*Text*.
......

I. Bis Dezember 1986 hielt die A-Ltd. mit Sitz in X/Schottland 99,99 v.H. der Kapitalanteile der deutschen A-GmbH. Mit Wirkung auf November 1986 und mit Übergang des Gewinnbezugsrechts ab Januar 1986 übertrug die A-Ltd. ihre Anteile an der A-GmbH auf die Klägerin und Revisionsklägerin (Klägerin) und vier Schwestergesellschaften zu je 20 v.H. der Anteile.

Die Klägerin und ihre vier Schwestergesellschaften erhielten die Namen A Nr. 1 - A Nr. 5 -Ltd. Es handelte sich bei allen fünf Gesellschaften um ehemals aktive Gesellschaften, deren Geschäftsbetriebe aber im Zeitpunkt der Reorganisation zum November 1986 ruhten. Das aktive Geschäft der Klägerin ist zum 2. Januar 1979 an eine Drittfirma veräußert worden. Direktor der Klägerin und ihrer vier Schwestergesellschaften war jeweils J.

......

*Daten*.
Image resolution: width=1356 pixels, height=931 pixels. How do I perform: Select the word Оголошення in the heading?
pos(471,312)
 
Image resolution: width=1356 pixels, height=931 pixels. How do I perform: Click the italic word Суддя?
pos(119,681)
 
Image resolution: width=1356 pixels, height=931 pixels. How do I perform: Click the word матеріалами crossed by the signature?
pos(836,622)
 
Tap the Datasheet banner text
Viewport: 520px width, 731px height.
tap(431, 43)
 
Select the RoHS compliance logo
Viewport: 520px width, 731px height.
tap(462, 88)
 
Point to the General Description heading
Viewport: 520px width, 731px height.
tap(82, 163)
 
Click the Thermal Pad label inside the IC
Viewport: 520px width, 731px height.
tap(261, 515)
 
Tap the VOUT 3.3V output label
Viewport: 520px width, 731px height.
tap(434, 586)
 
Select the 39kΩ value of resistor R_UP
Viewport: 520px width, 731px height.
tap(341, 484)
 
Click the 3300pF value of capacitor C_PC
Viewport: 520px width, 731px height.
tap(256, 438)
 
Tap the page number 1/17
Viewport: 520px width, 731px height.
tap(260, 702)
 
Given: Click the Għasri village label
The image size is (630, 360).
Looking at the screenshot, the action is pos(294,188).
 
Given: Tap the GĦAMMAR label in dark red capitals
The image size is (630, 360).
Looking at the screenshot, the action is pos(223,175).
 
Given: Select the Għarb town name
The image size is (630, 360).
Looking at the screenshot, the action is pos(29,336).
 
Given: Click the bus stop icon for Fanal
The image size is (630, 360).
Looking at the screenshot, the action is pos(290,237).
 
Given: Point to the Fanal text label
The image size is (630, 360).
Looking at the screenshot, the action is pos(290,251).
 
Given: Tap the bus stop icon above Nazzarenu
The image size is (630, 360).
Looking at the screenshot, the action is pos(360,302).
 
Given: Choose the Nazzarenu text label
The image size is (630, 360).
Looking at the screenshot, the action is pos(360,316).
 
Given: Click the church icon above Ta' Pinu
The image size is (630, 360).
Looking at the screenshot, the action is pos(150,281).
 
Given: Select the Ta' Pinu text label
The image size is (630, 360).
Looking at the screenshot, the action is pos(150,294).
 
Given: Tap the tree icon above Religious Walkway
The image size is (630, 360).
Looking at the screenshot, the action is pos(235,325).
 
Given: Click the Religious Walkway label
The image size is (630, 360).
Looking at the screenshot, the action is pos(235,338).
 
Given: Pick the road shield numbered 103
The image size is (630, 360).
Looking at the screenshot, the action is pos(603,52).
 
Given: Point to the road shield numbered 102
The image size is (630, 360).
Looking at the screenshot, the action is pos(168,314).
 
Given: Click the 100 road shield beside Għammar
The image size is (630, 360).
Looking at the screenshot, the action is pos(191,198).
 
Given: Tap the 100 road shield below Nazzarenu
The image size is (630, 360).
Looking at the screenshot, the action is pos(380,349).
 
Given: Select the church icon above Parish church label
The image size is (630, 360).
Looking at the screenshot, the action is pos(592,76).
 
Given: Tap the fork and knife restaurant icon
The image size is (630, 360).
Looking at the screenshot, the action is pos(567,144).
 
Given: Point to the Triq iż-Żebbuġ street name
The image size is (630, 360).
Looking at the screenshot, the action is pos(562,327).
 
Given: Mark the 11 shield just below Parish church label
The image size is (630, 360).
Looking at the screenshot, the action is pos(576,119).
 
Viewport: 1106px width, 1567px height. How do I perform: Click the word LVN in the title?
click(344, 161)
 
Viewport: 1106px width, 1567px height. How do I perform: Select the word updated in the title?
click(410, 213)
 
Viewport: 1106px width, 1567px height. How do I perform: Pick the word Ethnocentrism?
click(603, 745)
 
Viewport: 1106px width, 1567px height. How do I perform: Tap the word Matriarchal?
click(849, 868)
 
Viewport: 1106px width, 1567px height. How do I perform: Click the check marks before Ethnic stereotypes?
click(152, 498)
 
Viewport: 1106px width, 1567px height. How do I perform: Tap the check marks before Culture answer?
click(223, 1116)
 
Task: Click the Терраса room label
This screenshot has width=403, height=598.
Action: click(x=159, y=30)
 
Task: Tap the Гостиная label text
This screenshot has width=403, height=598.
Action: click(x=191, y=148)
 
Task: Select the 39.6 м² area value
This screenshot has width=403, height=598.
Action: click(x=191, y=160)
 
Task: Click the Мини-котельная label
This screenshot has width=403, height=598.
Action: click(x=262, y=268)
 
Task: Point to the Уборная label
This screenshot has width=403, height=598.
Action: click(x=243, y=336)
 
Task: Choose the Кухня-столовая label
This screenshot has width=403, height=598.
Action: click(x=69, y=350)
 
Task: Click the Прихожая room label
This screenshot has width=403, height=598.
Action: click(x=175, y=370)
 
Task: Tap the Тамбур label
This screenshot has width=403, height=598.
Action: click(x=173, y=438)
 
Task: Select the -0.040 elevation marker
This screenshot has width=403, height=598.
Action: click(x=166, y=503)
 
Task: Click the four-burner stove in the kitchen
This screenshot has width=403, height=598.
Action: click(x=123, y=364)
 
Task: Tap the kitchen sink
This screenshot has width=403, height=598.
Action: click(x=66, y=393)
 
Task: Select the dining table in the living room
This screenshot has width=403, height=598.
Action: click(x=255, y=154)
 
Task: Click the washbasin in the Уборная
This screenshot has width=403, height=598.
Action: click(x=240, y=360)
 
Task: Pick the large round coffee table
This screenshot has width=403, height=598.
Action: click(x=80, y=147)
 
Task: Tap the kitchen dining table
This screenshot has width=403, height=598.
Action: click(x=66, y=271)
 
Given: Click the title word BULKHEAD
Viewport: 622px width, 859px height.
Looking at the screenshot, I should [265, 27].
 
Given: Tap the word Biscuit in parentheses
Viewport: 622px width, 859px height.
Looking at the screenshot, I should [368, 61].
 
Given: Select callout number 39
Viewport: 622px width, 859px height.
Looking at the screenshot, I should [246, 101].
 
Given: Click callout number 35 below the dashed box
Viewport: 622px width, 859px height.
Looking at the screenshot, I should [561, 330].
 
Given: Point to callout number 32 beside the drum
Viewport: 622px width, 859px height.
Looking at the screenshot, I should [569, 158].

......

*Ihre Aufgaben*.
**a)** Schreiben Sie den Text über die Übertragung der Anteile an der A-GmbH vollständig und ohne jede Änderung ab.
**b)** Ordnen Sie die Zeilen der Datensätze vom Anfang der Datensätze bis einschließlich der Zeile mit "pos(119,681)" als JSON-Liste von Zeichenketten an, mit einem Eintrag pro Zeile und ohne Leerzeilen.

*Lösungen*.
**a)**
I. Bis Dezember 1986 hielt die A-Ltd. mit Sitz in X/Schottland 99,99 v.H. der Kapitalanteile der deutschen A-GmbH. Mit Wirkung auf November 1986 und mit Übergang des Gewinnbezugsrechts ab Januar 1986 übertrug die A-Ltd. ihre Anteile an der A-GmbH auf die Klägerin und Revisionsklägerin (Klägerin) und vier Schwestergesellschaften zu je 20 v.H. der Anteile.

Die Klägerin und ihre vier Schwestergesellschaften erhielten die Namen A Nr. 1 - A Nr. 5 -Ltd. Es handelte sich bei allen fünf Gesellschaften um ehemals aktive Gesellschaften, deren Geschäftsbetriebe aber im Zeitpunkt der Reorganisation zum November 1986 ruhten. Das aktive Geschäft der Klägerin ist zum 2. Januar 1979 an eine Drittfirma veräußert worden. Direktor der Klägerin und ihrer vier Schwestergesellschaften war jeweils J.

**b)**
[
  "Image resolution: width=1356 pixels, height=931 pixels. How do I perform: Select the word Оголошення in the heading?",
  "pos(471,312)",
  "Image resolution: width=1356 pixels, height=931 pixels. How do I perform: Click the italic word Суддя?",
  "pos(119,681)"
]